Only one stretch of the listing below is wanted: every line from the first to the line containing "You are a computer-use", set down exactly.
[[ Data for this exercise, beginning ]]
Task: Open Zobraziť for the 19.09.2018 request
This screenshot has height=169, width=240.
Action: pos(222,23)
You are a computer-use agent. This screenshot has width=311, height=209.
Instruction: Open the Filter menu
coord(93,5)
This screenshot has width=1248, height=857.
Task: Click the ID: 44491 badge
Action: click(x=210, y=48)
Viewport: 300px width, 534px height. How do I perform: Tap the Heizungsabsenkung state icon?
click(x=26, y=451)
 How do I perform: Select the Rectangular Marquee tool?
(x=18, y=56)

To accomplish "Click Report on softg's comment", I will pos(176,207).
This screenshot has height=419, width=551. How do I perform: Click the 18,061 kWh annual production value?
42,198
[[ Data for this exercise, end ]]
* **Completed exercise**:
Task: Open Zobraziť for the 19.09.2018 request
This screenshot has height=169, width=240.
Action: pos(222,23)
You are a computer-use agent. This screenshot has width=311, height=209.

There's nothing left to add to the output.